» **Stored records**
'''

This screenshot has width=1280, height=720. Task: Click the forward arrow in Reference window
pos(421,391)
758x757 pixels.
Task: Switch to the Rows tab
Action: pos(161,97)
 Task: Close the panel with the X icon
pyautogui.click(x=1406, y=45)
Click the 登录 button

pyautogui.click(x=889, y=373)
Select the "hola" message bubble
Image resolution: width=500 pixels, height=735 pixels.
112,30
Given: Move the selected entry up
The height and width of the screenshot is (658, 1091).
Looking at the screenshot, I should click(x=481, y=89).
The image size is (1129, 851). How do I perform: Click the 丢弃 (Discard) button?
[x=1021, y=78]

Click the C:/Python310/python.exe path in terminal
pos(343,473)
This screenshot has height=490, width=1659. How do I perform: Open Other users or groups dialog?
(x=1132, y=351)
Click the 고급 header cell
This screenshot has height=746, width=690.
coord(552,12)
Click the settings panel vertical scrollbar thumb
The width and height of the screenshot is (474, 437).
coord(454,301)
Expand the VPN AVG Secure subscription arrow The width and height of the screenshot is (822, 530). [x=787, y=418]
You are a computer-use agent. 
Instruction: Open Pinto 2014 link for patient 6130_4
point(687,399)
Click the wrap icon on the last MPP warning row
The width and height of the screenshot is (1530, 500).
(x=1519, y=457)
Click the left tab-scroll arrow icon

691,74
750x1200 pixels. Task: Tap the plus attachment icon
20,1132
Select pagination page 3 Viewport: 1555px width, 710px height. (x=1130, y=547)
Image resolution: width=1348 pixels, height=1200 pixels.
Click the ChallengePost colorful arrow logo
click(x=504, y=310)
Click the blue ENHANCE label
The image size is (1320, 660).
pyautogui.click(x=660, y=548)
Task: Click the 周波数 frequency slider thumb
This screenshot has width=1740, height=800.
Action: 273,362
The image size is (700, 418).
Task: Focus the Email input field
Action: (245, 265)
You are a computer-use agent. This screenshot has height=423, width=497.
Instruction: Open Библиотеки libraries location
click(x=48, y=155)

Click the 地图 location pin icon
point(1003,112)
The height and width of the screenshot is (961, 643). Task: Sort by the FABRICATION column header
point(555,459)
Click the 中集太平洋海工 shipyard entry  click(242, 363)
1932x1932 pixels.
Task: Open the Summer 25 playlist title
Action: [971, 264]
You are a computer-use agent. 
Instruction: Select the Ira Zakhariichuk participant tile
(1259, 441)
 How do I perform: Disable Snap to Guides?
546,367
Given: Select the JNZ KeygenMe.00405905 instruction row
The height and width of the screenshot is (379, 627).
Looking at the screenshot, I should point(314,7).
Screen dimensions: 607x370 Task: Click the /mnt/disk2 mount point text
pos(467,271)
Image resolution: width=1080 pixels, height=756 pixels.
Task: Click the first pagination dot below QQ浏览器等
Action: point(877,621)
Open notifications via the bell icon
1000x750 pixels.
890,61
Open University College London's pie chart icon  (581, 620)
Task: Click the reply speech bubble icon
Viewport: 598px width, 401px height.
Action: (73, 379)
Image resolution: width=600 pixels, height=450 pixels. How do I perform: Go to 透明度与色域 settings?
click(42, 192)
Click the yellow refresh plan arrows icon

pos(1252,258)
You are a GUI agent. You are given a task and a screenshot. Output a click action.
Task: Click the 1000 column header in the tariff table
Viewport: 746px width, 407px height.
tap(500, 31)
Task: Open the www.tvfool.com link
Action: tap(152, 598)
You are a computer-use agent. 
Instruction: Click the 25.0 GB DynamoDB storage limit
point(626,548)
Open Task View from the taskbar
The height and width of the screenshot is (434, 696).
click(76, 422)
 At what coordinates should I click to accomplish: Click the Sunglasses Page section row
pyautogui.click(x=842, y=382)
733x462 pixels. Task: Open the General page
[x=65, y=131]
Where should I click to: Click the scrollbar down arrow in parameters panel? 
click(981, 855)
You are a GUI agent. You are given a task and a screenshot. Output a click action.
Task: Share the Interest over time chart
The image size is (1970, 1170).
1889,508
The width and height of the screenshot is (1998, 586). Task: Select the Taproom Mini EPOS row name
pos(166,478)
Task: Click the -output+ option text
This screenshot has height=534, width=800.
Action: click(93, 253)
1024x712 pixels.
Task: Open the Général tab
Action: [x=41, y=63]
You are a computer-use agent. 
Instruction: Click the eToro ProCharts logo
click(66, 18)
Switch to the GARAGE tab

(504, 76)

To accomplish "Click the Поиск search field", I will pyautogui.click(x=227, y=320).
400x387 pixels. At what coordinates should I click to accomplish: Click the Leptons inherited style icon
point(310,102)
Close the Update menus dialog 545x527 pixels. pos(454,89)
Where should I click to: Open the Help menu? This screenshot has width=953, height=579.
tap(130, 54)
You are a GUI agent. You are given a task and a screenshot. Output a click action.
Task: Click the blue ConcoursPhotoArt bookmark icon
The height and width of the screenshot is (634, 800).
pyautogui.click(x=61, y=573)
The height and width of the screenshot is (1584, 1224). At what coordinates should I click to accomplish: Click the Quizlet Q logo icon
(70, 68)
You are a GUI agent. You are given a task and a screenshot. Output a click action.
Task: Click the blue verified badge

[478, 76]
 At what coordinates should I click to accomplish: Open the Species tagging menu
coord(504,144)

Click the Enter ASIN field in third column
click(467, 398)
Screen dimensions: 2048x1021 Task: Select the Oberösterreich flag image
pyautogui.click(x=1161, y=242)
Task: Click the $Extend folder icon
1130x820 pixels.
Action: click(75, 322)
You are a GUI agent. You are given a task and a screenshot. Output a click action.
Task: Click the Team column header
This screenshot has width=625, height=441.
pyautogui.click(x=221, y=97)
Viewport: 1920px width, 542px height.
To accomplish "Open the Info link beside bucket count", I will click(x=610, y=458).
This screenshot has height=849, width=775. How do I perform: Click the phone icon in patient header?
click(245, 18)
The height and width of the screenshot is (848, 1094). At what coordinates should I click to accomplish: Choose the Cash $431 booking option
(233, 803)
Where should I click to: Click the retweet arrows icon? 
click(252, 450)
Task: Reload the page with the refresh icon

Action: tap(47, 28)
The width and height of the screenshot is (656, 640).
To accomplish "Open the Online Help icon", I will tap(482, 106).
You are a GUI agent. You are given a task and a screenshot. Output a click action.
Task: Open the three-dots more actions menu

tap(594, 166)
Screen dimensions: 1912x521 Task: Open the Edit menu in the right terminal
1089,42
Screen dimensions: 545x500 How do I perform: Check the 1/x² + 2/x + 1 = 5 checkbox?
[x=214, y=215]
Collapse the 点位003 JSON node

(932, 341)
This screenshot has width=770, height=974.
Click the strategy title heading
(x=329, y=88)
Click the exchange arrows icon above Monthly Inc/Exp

'''

» **AIM OF THE TASK**
Tell how many lines of the data above contain the word "will", giving the number by itself.

» **WRITTEN ANSWER**
3